Texas Hold 'em Series (2): Poker Hands Dataset
2019-03-30
In this post, I’ll walk through the whole process to download, clean and then browse one of world’s largest poker hands history dataset, the IRC Poker Database1, which is a little bit aged but well-known for its huge size. The work we’re doing here is meant to be a preparation for further analysis and model training.
History
Before the advent of real-money online poker servers, there was the Internet Relay Chat (IRC) poker server. The server was programmed by Todd Mummert, with support code by Greg Reynolds, and other Usenet rec.gambling.poke enthusiasts. The participants in these games were mostly computer geeks with a passion for poker. Many were serious students of the game, armed with the analytical skills needed to understand the mathematics, and all other aspects of advanced poker strategy.
Michael Maurer wrote a program called Observer that sat in on IRC poker channels and quietly logged the details of every game it witnessed. This resulted in the collection of the more than 10 million complete hands of poker (from 1995-2001) that constitute the IRC Poker Database.
Sadly, the IRC games are now gone (but might be resurrected one day).2
Notation
We’ll be using the same short-hand notations as we gave in the last post. For bet actions, we define
-
: no actionB
: blind betf
: foldk
: checkb
: betc
: callr
: raiseA
: all-inQ
: quitK
: kicked out
As for rounds, we denote
p
: pre-flopf
: flopt
: turnr
: rivers
: showdown
Data Preparation
I’ve written several scripts3 for all sorts of data preparations and the code can be found on my GitHub repository.

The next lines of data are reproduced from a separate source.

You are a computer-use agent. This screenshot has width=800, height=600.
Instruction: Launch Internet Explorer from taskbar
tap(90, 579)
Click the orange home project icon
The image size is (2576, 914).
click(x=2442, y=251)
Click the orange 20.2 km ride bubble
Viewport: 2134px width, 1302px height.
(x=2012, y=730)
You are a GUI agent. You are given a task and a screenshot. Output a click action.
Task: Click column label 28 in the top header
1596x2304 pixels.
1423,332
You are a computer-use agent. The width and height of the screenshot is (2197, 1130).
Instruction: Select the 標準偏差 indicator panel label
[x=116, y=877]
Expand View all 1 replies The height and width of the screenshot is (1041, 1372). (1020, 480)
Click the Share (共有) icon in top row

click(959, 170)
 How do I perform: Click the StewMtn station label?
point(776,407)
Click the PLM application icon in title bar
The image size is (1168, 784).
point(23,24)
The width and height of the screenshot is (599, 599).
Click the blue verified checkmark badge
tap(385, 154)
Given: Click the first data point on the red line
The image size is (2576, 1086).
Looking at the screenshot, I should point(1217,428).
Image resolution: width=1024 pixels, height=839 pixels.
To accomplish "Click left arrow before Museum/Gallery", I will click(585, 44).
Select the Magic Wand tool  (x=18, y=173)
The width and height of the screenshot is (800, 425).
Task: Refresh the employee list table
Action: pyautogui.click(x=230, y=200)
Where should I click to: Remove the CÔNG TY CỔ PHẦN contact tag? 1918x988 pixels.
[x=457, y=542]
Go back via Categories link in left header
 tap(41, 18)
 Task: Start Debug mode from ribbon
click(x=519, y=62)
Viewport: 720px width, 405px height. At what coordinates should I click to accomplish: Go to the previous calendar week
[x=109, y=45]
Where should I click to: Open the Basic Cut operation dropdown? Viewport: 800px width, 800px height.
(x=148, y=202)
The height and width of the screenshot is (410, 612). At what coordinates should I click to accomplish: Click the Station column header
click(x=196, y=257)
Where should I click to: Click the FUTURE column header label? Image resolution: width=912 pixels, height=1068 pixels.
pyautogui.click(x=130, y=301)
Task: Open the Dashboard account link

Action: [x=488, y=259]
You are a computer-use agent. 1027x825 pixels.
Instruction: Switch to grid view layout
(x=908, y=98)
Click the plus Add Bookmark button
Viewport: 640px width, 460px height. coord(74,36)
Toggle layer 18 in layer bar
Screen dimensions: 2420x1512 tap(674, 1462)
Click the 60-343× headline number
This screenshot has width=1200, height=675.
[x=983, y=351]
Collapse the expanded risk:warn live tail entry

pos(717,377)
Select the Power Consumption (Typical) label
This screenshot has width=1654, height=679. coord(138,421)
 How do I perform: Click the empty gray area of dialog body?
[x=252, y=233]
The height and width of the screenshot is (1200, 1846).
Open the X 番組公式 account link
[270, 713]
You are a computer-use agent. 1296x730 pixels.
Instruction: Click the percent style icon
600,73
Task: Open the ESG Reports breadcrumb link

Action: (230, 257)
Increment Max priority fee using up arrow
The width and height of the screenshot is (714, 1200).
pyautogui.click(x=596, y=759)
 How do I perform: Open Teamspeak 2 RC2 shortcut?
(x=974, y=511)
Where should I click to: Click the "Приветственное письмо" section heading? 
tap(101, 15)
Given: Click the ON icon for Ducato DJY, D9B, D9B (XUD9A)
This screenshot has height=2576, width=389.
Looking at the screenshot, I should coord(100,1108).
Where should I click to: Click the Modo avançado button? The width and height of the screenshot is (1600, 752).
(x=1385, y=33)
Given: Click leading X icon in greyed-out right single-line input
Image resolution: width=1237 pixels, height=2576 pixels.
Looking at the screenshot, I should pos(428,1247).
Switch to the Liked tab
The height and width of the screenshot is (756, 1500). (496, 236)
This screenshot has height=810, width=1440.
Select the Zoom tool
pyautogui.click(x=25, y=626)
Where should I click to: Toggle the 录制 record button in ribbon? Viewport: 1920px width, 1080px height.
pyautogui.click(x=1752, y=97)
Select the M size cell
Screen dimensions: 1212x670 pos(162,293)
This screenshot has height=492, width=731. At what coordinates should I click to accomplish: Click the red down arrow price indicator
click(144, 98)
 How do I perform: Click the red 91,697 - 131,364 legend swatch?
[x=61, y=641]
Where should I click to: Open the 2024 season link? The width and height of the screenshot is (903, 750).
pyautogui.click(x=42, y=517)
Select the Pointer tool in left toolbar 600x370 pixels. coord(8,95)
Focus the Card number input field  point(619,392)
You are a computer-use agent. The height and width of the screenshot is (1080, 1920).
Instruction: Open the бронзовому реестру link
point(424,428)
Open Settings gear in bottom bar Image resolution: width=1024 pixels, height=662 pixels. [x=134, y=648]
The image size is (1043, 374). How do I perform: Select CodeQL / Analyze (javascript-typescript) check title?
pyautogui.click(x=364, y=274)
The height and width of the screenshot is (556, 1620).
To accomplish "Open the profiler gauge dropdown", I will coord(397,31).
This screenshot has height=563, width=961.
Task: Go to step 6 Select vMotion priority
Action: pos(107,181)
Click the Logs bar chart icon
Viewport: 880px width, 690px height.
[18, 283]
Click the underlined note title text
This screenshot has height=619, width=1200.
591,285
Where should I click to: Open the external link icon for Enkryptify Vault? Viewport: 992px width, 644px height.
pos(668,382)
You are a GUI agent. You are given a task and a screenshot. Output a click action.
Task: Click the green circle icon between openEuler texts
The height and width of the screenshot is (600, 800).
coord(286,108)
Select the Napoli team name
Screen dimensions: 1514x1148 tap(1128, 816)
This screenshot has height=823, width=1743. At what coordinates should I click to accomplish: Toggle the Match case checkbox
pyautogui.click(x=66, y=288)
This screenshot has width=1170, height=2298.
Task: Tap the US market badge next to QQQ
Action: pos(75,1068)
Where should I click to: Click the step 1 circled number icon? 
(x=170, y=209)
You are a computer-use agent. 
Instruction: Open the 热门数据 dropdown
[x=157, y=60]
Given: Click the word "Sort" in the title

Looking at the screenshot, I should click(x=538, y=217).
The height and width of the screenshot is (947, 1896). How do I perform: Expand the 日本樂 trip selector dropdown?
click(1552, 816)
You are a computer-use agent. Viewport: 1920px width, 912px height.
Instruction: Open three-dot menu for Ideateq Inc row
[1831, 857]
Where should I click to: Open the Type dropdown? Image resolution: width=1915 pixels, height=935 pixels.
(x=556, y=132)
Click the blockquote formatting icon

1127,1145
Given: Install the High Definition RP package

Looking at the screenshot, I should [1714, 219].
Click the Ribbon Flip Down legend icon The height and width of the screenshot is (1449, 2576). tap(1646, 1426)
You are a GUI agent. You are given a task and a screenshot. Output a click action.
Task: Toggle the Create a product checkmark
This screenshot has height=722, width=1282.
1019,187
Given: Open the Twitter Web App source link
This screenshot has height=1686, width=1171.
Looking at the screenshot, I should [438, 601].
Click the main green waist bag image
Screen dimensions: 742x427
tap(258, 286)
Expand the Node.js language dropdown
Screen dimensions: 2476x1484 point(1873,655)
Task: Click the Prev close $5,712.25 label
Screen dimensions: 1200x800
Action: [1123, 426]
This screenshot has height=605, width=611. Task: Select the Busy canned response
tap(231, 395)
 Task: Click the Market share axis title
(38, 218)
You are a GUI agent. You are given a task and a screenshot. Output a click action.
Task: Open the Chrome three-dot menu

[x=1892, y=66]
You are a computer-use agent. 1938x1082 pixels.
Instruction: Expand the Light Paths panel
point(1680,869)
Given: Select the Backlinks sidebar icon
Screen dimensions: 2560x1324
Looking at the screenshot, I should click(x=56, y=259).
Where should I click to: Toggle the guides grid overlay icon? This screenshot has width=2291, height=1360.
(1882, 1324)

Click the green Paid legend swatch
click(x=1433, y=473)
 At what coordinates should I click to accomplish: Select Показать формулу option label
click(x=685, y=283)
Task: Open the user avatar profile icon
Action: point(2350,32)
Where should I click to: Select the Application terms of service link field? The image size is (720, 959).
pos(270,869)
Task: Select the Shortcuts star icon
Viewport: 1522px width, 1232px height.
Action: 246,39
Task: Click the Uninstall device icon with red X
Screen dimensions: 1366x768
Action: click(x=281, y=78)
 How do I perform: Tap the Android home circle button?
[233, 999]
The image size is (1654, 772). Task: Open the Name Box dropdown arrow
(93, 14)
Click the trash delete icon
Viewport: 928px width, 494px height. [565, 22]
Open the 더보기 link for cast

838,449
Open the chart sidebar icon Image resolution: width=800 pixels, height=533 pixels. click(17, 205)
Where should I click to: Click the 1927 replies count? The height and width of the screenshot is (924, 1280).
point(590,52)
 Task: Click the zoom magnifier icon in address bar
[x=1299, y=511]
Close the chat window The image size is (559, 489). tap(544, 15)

After entering the repo, run the following codes in order:
wget http://poker.cs.ualberta.ca/IRC/IRCdata.tgz # download the database (-> IRCdata.tgz)
tar -xvf IRCdata.tgz # unzip the tgz file (-> IRCdata)
python3 extract.py # extract data (-> hands.json)
python3 clean.py # drop invalid hand data (-> hands_valid.json)
Eventually there’re $10{,}233{,}955$ hands in hands.json
and $437{,}862$ in hands_valid.json
after cleaning.
Data Inspection
You may run the following code to inspect hands in their original order. Any time you’d like to stop browsing, you can just use Ctrl+C
to interrupt the process.
python3 browse.py # print hands in a formatted way
The script lists extracted hands history as below.
############################################################
time : 199612 id : 2093
board : ['Qd', '6s', 'Td', 'Qc', 'Jh']
pots : [(2, 60), (2, 60), (2, 60), (2, 60)]
players :
Tiger (#1)
{'action': 30,
'bankroll': 2922,
'bets': [{'actions': ['B', 'r'], 'stage': 'p'},
{'actions': ['k'], 'stage': 'f'},
{'actions': ['k'], 'stage': 't'},
{'actions': ['k'], 'stage': 'r'}],
'pocket_cards': ['9s', 'Ac'],
'winnings': 30}
· · · · · · · · · · · · · · · · · · · · · · · · · · · · · ·
jvegas2 (#2)
{'action': 30,
'bankroll': 139401,
'bets': [{'actions': ['B', 'c'], 'stage': 'p'},
{'actions': ['k'], 'stage': 'f'},
{'actions': ['k'], 'stage': 't'},
{'actions': ['k'], 'stage': 'r'}],
'pocket_cards': ['9c', 'As'],
'winnings': 30}
############################################################
So this screenshot describes hand #2093, which happened in December of 1996. There were two players at the table, namely Tiger (the SB) and jvegas2 (the BB). By default the game started with Tiger paying 5USD, who’s got a 9♠ and an A♣ with a bankroll of 2,922USD, and jvegas2 paying 10USD, whose pocket cards were 9♣ and A♠ with a bankroll of 139,401USD. Then Tiger raised to 30USD (3BB) and jvegas2 called. So preflot pot was 60USD and there’re two players. The flop was Q♦, 6♠ and 10♦. It was a dry hand by far so both checked at the flop. The turn was Q♣, and then both checked again. At the river came J♥, nothing special, and again checked both. Both players stuck to the showdown and it was a tie, so the two shared the total pot 60USD.